I just finished reading Dickens' "David Copperfield", and if you've read Dickens, then you already know what a delight it truly is. The next book on my list was "The Picture Of Dorian Gray", a novel given to me by my sister Penelope, by Oscar Wilde. I'm about half-way through, and my goodness gracious, if the two aren't night and day against each other. They were both written around the same time, but the lives of the authors were obviously spent in pursuit of quite different philosophies. Or were they? (to be continued once I've finished the book...)

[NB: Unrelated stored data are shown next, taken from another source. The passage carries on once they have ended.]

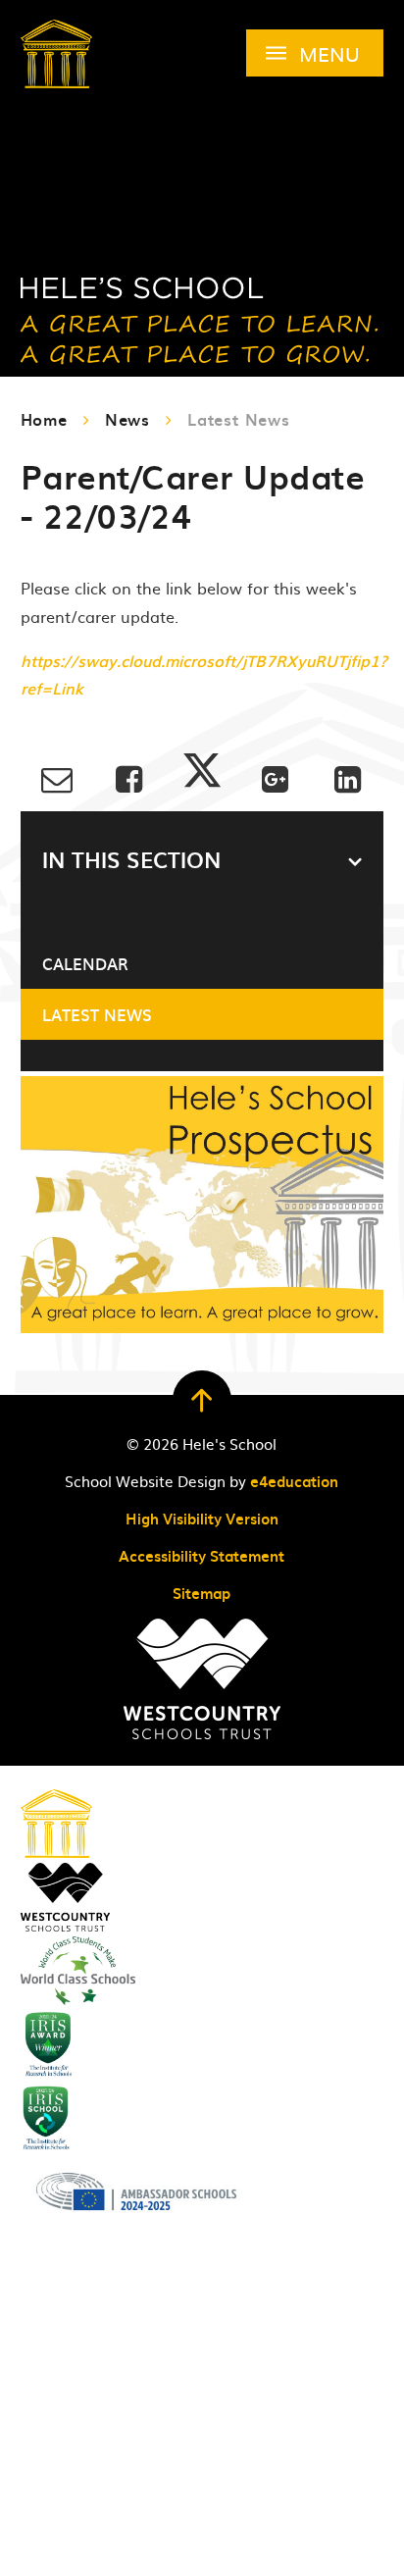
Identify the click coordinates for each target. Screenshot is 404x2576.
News (127, 419)
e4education (294, 1481)
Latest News (238, 419)
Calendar (85, 963)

My new thing (if you know me at all then you know that I've ALWAYS got a new "thing") is working out. And my favorite way to do this is to get on the elliptical machine and read. There are pros and cons on either side, as with everything else, the balance, the ying and yang, etc. I love running. My sister Emma turned me on to it years ago, 1997, I believe. I remember she convinced me one morning to wake up at 7 am and watch teletubbies. Then we ran the bike path along the waterfront, and she talked me through the side stiches and panic that would set in for me when my heart rate got too fast. She would say "breathe like this!" and go into a lamaz-style routine. Or she would say "raise your arms!" and magically the pain subsided... ever since then, I've loved to run, especially alone. I'll get a rythym going and have some inspirational mantra-chant in my head that has something to do with what I'm going through, and just run and run until I've done a respectable route. But I have bad knees. And I'm really scared of surgery, so I've decided not to run any more. Therefore: elliptical = good.
But the atmosphere at the gym is anything but inspiring. And it's hard to focus on a mantra with top 40 pop vs. fox news going head to head in the same room. So, reading helps. I can go for quite a while and not even feel fatigue! Is this bad? Something like eating in front of the television? Or, am I simply doing 2 good things at once? Oscar Wilde would not be supportive of today's exertion. I was bouncing up & down so much that I'm sure I quite missed the fluidity and poetic nuance of the chapter I read. Perhaps the gym should be sequestered to action-packed fast-paced adventure-romance novels, like Dickens!
I also made cookies. Chocolate chip with chopped walnuts. NOT VEGAN. And I was talking to my best friend Alexis while mixing, and I blame her for what happened next. Instead of 1 cup flour I put 1/2 cup flour. I meant to take a picture of them but I'll have to describe to you that every batch came out as one flat, holey, buttery cookie-mass-thing. Taste=great. Form=failure. The next batch will be perfect.